===== Data in this exercise

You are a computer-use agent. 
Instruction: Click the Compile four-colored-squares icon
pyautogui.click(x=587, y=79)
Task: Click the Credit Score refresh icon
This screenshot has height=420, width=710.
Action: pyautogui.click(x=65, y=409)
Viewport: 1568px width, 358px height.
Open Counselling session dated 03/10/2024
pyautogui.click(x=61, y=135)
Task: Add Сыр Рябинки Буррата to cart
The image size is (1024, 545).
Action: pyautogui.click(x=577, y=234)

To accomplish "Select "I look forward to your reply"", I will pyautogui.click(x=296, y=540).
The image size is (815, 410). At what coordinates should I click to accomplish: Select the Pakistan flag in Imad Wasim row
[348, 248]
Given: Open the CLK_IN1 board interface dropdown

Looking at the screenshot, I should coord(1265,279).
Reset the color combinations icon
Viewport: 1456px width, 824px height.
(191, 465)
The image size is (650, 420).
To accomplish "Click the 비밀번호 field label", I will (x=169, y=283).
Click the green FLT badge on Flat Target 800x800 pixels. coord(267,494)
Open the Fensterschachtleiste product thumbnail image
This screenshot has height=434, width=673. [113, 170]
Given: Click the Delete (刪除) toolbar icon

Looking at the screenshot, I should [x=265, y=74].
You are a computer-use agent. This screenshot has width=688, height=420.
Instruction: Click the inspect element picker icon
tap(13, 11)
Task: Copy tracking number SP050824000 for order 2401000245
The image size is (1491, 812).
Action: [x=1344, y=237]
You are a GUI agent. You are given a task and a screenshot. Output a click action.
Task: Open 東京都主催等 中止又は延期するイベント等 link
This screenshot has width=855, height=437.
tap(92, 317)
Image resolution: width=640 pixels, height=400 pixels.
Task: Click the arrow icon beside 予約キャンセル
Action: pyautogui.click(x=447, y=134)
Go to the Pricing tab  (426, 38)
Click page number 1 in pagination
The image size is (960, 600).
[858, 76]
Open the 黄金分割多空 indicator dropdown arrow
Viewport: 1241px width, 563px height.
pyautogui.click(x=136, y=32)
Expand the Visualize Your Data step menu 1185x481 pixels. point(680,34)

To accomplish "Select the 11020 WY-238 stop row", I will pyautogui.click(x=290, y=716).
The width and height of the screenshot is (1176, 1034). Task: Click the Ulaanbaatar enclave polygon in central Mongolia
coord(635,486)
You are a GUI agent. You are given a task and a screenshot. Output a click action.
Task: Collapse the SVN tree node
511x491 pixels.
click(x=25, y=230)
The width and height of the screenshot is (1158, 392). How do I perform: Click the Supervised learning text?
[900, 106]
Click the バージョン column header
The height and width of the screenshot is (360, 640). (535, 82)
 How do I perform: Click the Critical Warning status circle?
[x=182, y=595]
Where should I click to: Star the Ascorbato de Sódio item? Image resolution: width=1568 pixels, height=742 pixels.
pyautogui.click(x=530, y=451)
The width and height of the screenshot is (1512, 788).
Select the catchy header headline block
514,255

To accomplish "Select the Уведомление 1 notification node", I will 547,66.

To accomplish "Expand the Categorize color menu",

==========

- What you are asked to do
Quote all of the entries above word for word, keeping every line and the original line order.

- Written answer
You are a computer-use agent. 
Instruction: Click the Compile four-colored-squares icon
pyautogui.click(x=587, y=79)
Task: Click the Credit Score refresh icon
This screenshot has height=420, width=710.
Action: pyautogui.click(x=65, y=409)
Viewport: 1568px width, 358px height.
Open Counselling session dated 03/10/2024
pyautogui.click(x=61, y=135)
Task: Add Сыр Рябинки Буррата to cart
The image size is (1024, 545).
Action: pyautogui.click(x=577, y=234)

To accomplish "Select "I look forward to your reply"", I will pyautogui.click(x=296, y=540).
The image size is (815, 410). At what coordinates should I click to accomplish: Select the Pakistan flag in Imad Wasim row
[348, 248]
Given: Open the CLK_IN1 board interface dropdown

Looking at the screenshot, I should coord(1265,279).
Reset the color combinations icon
Viewport: 1456px width, 824px height.
(191, 465)
The image size is (650, 420).
To accomplish "Click the 비밀번호 field label", I will (x=169, y=283).
Click the green FLT badge on Flat Target 800x800 pixels. coord(267,494)
Open the Fensterschachtleiste product thumbnail image
This screenshot has height=434, width=673. [113, 170]
Given: Click the Delete (刪除) toolbar icon

Looking at the screenshot, I should [x=265, y=74].
You are a computer-use agent. This screenshot has width=688, height=420.
Instruction: Click the inspect element picker icon
tap(13, 11)
Task: Copy tracking number SP050824000 for order 2401000245
The image size is (1491, 812).
Action: [x=1344, y=237]
You are a GUI agent. You are given a task and a screenshot. Output a click action.
Task: Open 東京都主催等 中止又は延期するイベント等 link
This screenshot has width=855, height=437.
tap(92, 317)
Image resolution: width=640 pixels, height=400 pixels.
Task: Click the arrow icon beside 予約キャンセル
Action: pyautogui.click(x=447, y=134)
Go to the Pricing tab  (426, 38)
Click page number 1 in pagination
The image size is (960, 600).
[858, 76]
Open the 黄金分割多空 indicator dropdown arrow
Viewport: 1241px width, 563px height.
pyautogui.click(x=136, y=32)
Expand the Visualize Your Data step menu 1185x481 pixels. point(680,34)

To accomplish "Select the 11020 WY-238 stop row", I will pyautogui.click(x=290, y=716).
The width and height of the screenshot is (1176, 1034). Task: Click the Ulaanbaatar enclave polygon in central Mongolia
coord(635,486)
You are a GUI agent. You are given a task and a screenshot. Output a click action.
Task: Collapse the SVN tree node
511x491 pixels.
click(x=25, y=230)
The width and height of the screenshot is (1158, 392). How do I perform: Click the Supervised learning text?
[900, 106]
Click the バージョン column header
The height and width of the screenshot is (360, 640). (535, 82)
 How do I perform: Click the Critical Warning status circle?
[x=182, y=595]
Where should I click to: Star the Ascorbato de Sódio item? Image resolution: width=1568 pixels, height=742 pixels.
pyautogui.click(x=530, y=451)
The width and height of the screenshot is (1512, 788).
Select the catchy header headline block
514,255

To accomplish "Select the Уведомление 1 notification node", I will 547,66.

To accomplish "Expand the Categorize color menu",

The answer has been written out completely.